→ Texte présenté:
Il en est qui s’accrochent à la voix qui a fait leur succès, quitte à ce que le temps leur rappelle à leur corps défendant qu’on ne peut être et avoir été. Et pour certains, plus sages, le temps qui passe est une opportunité, une fenêtre ouverte sur un possible qui ne l’était pas durant leur apogée…
Natalie Dessay est de ces exploratrices lucides, curieuses et passionnées dont l’imagination ne se limite pas à ses interprétations opératiques. D’où cette idée d’explorer avec la même envie de nouvelles facettes cette voix qui n’a pas fini de nous charmer, mais cette fois dans un registre plus "normal", comme le dit elle-même la diva ! Le terme a de quoi troubler tant, on le sait bien, rien avec Natalie Dessay ne peut être "normal". Il en va ainsi de cette rencontre inédite avec la personnalité et le répertoire de Michel Legrand, qui connait là une deuxième jeunesse.
Ceci dit, il faut bien avouer que, malgré ses immenses qualités, la première étape de ce projet réalisée au disque n’avait pas entièrement convaincu. En effet, la transition de la soprano à l’univers du jazz, de la comédie musicale et de la variété la plus noble, s’accompagnait de soucis au niveau du placement vocal, du passage d’une voix à l’autre et d’approximations parfois surprenantes. Mais la démarche était prometteuse, la personnalité de la chanteuse étant bien présente.

→ Données enregistrées:

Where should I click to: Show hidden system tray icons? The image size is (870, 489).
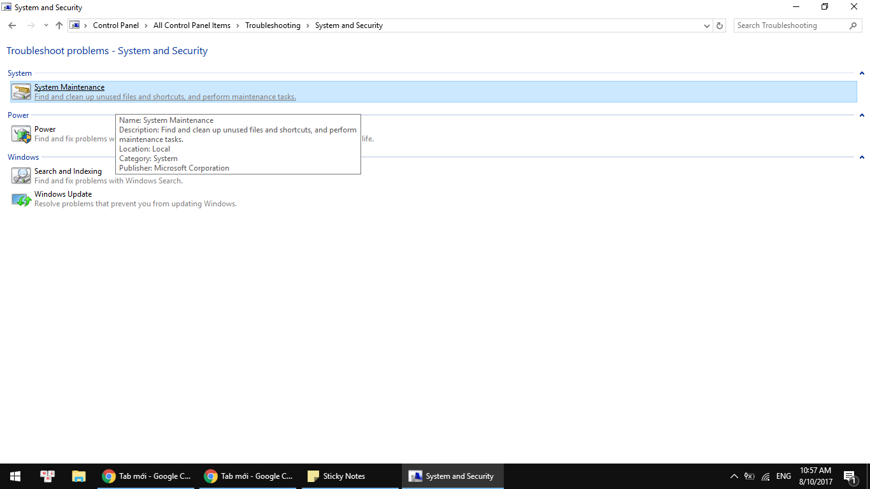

→ À faire:
Prolongez le texte sur Natalie Dessay au-delà de sa dernière phrase. La liste n'a aucun rapport avec le texte sur Natalie Dessay.

→ Problème résolu:
Mais toutes ces réserves émises au sujet du disque sont ici balayées par l’aisance et le naturel de l'interprète qui magnifie littéralement chacun des titres choisis. Le timbre est posé, clair, et ce, malgré les aléas de la performance en extérieur, remarquablement maîtrisé. Également au rendez-vous, le plaisir de voir la chanteuse passer par-dessus la technique et de constater le courant qui la relie au répertoire et à ses comparses musiciens.
Mention spéciale pour les vétérans Pierre Boussaget et François Laizeau à la contrebasse et à la batterie, dont la décontraction et la presque nonchalance font de chaque sursaut une merveilleuse surprise nimbée d’une élégance qui tire à la noblesse. Si le guitariste Pierre Perchaud est plus transparent, il ne démérite pas pour autant et s’intègre avec une belle présence discrète dans cet ensemble.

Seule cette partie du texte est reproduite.